To the best of our knowledge, nystagmus findings have not been reported in acute aspirin intoxication. In our patient, who complained of bilateral sudden hearing loss and vertigo, downbeat nystagmus was observed. Downbeat nystagmus is a frequent ocular motor sign in patients with lesions in the cerebellum or brainstem.[5,10] Other causes of downbeat nystagmus including amyotrophic lateral sclerosis, multiple sclerosis, encephalitis, heatstroke, hydrocephalus, and toxic-metabolic encephalopathy by anticonvulsant medication, lithium intoxication, alcohol intoxication, Wernicke’s encephalopathy, magnesium depletion, amiodarone, opioids, vitamin B12 deficiency, toluene abuse, and ciguatera-fish poisoning have been reported.[5] Selective activation of bilateral anterior semicircular canal or inhibition of bilateral posterior semicircular canal can be considered if the cause of downbeat nystagmus originated from peripheral vestibular organs in our patient. However, selective damage in the part of the inner ear structure is unlikely to occur, and dysfunction in the central nervous system, especially vestibulocerebellum, by salicylate intoxication may be a more plausible explanation. Du et al[11] reported that salicylate administration changed the excitability of the paraflocculus, which is a part of the vestibulocerebellum, possibly by modulating the level of glutamic acid. Other animal studies reported that acute salicylate intoxication may induce cerebral white matter damage and the reduction of gamma aminobutyric acid (GABA) receptor expression in the central nervous system.[12]
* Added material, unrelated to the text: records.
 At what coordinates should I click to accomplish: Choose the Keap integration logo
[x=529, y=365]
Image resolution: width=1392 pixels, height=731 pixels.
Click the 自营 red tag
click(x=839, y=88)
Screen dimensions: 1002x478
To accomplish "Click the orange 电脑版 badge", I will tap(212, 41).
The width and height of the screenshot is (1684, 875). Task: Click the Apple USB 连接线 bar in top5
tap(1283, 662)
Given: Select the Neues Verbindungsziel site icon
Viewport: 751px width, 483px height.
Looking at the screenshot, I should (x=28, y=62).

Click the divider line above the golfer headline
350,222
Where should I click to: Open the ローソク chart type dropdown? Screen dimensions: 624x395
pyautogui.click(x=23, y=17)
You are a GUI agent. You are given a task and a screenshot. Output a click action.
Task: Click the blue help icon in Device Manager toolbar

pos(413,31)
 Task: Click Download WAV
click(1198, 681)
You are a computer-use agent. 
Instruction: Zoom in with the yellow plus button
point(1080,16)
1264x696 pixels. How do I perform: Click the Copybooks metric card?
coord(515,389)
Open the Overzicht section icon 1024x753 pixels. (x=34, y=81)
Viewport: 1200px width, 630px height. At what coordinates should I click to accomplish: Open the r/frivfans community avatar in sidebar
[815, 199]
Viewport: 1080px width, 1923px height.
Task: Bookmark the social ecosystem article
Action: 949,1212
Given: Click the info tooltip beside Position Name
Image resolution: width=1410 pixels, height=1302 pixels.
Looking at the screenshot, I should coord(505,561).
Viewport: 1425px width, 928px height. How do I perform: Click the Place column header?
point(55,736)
The intensity of downbeat nystagmus was increased in bowing and leaning positions in our patient. Downbeat nystagmus may be influenced by gravity, and it has been reported to be often precipitated or increased when patients are placed in either a “head-hanging” or prone position.[5,10,13] The influence of gravity on downbeat nystagmus may be explained by dysfunction in the otolith-ocular pathways by salicylate intoxication or modulation of vertical vestibulo-ocular reflexes by otolith signals.[14,15] Another interesting finding was transient nystagmus with fast components beating toward the direction of former gaze when the patient returned the eyes to the neutral position from the lateral eccentric gaze. The direction of this nystagmus is opposite to that of the so-called “rebound nystagmus,” in which transient nystagmus beats against the direction of the former gaze when returning the patient’s eyes to the neutral position.[5] This characteristic nystagmus may suggest a shift of the null in the direction of prior eccentric gaze,[5] and further research is needed to understand the mechanism underlying this nystagmus.